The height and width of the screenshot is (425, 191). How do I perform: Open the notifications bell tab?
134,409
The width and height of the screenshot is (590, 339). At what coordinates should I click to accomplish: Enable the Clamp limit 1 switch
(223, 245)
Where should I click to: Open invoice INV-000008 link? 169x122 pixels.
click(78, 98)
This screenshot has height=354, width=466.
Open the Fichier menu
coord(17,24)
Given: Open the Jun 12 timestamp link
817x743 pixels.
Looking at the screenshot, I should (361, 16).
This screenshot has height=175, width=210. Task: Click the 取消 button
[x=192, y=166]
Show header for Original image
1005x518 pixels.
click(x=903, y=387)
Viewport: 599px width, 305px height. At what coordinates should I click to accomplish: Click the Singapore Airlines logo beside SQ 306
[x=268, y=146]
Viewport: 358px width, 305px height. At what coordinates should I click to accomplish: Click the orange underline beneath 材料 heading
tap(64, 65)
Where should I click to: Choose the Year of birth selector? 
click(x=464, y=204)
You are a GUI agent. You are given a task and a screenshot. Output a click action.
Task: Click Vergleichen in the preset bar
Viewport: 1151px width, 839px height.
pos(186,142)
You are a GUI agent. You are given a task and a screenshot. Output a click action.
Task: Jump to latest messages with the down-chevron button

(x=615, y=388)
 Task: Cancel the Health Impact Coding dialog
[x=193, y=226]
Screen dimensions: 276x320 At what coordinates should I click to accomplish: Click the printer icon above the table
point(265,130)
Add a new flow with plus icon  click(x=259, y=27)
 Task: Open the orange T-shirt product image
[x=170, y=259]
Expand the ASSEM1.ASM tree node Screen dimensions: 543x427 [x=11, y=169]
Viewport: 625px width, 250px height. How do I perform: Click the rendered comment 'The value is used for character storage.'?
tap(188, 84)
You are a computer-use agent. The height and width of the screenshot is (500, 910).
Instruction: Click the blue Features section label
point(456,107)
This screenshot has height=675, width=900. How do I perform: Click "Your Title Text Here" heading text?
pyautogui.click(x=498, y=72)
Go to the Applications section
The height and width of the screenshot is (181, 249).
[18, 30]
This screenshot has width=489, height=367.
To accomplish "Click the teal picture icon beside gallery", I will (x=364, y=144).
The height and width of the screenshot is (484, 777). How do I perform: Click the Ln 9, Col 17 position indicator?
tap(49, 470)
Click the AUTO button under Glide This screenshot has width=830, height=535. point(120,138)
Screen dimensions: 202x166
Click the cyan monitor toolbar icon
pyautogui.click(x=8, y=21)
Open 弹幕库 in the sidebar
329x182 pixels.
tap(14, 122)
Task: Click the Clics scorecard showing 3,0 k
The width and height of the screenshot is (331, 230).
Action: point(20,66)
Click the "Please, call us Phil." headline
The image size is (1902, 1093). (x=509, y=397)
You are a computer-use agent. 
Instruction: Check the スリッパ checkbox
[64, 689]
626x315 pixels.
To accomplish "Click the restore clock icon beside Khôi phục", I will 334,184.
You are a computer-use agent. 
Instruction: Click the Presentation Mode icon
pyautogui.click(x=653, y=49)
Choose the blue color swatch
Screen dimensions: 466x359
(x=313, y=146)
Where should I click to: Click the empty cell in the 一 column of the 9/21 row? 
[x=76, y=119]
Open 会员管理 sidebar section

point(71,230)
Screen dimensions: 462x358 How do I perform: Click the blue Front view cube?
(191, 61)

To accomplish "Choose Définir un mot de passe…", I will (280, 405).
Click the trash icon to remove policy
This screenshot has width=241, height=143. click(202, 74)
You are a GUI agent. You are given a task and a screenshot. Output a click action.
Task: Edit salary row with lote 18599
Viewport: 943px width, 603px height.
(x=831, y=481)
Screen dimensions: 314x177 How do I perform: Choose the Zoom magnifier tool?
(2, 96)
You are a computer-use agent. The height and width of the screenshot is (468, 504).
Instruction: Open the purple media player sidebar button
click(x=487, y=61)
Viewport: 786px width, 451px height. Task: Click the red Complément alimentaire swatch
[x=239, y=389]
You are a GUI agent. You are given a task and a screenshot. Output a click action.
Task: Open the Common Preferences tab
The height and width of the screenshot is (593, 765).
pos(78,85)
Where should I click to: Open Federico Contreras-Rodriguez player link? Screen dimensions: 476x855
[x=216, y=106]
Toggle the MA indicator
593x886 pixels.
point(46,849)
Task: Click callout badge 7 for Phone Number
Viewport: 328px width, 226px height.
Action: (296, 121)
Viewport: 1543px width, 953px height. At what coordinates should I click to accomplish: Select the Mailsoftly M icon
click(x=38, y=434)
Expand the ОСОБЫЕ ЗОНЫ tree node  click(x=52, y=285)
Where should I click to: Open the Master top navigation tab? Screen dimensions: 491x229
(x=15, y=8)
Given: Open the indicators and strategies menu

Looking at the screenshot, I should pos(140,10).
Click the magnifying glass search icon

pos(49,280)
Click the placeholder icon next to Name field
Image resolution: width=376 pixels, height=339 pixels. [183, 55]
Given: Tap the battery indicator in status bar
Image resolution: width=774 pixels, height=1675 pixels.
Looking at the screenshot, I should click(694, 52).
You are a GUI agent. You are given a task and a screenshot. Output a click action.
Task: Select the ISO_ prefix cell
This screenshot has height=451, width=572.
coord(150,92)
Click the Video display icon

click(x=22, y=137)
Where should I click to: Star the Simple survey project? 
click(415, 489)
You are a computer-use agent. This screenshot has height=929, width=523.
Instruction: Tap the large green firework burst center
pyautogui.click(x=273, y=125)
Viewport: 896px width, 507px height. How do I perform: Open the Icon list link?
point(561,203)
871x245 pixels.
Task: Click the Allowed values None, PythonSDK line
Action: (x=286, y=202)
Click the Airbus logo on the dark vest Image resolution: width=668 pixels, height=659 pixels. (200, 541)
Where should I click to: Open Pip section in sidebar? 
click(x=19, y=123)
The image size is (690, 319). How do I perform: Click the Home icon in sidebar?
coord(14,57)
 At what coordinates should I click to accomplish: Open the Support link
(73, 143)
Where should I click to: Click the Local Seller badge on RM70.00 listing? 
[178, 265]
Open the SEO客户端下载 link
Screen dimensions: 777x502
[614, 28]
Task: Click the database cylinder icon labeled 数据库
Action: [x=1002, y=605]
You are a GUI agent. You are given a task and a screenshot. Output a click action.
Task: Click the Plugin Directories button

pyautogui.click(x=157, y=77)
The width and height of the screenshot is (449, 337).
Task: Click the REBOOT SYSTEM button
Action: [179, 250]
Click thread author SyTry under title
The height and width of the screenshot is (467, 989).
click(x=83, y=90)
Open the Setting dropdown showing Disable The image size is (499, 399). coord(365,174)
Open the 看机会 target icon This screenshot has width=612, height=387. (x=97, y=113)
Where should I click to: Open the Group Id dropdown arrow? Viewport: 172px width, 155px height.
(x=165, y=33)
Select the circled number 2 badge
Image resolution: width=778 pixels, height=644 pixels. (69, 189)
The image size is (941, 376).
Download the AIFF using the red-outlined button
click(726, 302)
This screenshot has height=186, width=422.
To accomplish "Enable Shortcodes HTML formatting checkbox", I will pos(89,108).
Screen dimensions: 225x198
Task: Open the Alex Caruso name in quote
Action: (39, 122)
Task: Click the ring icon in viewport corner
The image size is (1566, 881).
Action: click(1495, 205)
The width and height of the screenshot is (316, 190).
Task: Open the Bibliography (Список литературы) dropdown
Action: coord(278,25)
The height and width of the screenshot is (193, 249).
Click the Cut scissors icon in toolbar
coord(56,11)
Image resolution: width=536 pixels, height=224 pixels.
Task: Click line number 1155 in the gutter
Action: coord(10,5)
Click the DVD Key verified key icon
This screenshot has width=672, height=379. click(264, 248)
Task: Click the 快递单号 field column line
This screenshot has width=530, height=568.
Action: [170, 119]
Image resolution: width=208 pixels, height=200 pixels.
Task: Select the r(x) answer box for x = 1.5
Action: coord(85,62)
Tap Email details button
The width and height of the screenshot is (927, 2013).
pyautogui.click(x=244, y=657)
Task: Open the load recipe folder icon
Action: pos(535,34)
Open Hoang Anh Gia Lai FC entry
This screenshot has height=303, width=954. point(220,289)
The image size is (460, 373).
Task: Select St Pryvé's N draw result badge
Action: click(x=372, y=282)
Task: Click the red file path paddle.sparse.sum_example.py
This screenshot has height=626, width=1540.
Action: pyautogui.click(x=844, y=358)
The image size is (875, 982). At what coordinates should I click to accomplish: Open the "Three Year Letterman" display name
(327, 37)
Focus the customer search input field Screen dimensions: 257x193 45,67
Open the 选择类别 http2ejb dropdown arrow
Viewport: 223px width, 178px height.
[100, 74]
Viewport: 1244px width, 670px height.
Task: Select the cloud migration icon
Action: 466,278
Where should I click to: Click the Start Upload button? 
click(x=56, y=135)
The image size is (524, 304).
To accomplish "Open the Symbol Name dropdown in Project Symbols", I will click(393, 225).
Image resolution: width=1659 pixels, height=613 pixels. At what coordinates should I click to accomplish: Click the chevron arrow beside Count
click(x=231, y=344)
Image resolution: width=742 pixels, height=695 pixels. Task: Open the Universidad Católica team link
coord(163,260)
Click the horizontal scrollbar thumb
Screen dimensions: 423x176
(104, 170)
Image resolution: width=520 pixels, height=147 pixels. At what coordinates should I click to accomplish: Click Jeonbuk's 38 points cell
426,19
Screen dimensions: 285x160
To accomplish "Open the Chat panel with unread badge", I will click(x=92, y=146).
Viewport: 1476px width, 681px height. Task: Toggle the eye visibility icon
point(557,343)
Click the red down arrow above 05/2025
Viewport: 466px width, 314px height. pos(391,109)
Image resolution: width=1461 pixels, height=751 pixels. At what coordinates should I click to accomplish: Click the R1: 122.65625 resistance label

§ **ACTION ITEM**
Provide the number of lines in the entries above on which the string "computer" is found, and no other text.

§ **ANSWER TO THIS PROBLEM**
5